Above all, Europeans seem to sense that America is on the brink of a fundamental change - and see the protagonist of that transformation in Obama.
Such is the sense of the importance of the upcoming American election that France has given birth to a “Comite Francais de Soutien a Barack Obama,” or French Committee to Support Barack Obama.
It includes famous figures such as Paris Mayor Bertrand Delanoe, fashion designer Sonia Rykiel and philosopher Bernard Henri-Levy. Other politicians, artists and academics, as well as ordinary French citizens, are among its ranks.
“These elections have repercussions on the whole world,” said committee president Samuel Slovit. “What happens in the United States will affect us here. It’s the result of political globalization.”

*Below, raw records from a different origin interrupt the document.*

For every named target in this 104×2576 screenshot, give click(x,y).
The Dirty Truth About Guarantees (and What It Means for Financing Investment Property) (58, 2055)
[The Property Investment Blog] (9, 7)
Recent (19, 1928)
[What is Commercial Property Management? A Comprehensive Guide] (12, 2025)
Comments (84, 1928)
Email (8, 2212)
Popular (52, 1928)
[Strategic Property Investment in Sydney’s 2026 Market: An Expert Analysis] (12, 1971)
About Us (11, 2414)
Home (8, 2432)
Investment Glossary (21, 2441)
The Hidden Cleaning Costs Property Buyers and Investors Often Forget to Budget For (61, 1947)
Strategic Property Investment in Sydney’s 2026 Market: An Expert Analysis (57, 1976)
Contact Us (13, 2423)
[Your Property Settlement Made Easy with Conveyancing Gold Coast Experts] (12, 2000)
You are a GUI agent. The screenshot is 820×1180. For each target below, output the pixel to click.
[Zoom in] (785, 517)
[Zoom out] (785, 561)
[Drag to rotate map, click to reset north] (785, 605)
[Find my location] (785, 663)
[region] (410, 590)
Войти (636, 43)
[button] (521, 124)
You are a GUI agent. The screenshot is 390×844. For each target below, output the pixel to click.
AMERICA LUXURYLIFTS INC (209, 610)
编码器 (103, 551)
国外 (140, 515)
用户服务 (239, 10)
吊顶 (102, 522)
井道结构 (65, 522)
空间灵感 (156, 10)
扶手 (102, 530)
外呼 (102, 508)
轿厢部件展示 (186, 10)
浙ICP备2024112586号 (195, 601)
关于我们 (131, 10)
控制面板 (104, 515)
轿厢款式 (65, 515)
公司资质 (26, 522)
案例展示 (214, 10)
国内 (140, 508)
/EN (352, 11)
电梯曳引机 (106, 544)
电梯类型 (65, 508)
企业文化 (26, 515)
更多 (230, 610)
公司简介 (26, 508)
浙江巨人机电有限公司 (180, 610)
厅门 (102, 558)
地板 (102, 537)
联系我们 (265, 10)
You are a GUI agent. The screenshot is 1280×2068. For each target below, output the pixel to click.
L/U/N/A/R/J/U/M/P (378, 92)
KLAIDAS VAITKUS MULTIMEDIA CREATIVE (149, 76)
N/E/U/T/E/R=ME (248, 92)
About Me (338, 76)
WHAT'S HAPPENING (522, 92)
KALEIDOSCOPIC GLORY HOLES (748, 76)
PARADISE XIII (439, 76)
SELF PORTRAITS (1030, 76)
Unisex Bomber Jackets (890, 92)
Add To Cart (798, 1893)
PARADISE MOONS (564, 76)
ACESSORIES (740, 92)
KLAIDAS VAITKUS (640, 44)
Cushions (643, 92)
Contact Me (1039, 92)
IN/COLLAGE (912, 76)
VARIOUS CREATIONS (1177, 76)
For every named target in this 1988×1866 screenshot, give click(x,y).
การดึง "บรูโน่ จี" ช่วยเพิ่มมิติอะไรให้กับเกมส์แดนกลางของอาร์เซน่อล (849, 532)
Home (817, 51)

Well as far as I’m concerned they can have him. If he’s so transformational, let the French take the risk of electing a man who has never held a full time job and who has done a 180 on every issue he has even bothered to take a stand on. Where was mister inspiration/transformation when Bush was trying to strip women’s reproductive rights to the bone? Oh yeah, he was busy telling Terry Moran what his job is will be as President. And just so you know, I don’t believe half the crap in this article. I lived in Europe for 3 years and know for a fact that the hype over there is just as media-created as it is over here. Especially when it comes to the Clintons. Many Obamaphiles buy into the stereotype of Europeans as elitist snobs who find American culture tres droll. Probably because it reflects their own superiority complex when it comes to most other Americans. In reallity, however, this is closer to European’s real feelings about the Clintons:
Europeans who chafe at Bush respond to Clinton’s “inclusive, soft-toned way of communicating with the world, and especially with Europeans,” said Arnout Brouwers, a prominent Dutch editor who has studied American politics in Washington with the German Marshall Fund. “His personal history, his charms, even his personal failings, helped people identify with him as ‘one of us.’ “
Former German chancellor Helmut Kohl, a friend of Clinton’s, agreed. “The reason Bill Clinton is popular in Europe is very simple: He just is. He is a man of great charisma,” Kohl said in a brief interview after a meeting with Bush in Washington.
I’m guessing many of Obama’s fans are too young to remember how much Europeans (as well as much of the rest of the world) loved Bill. Maybe that’s because he did so much FOR them. I would hate to see act two wherein Obama breaks Europes heart. But I’m more concerned about what he’ll do to us.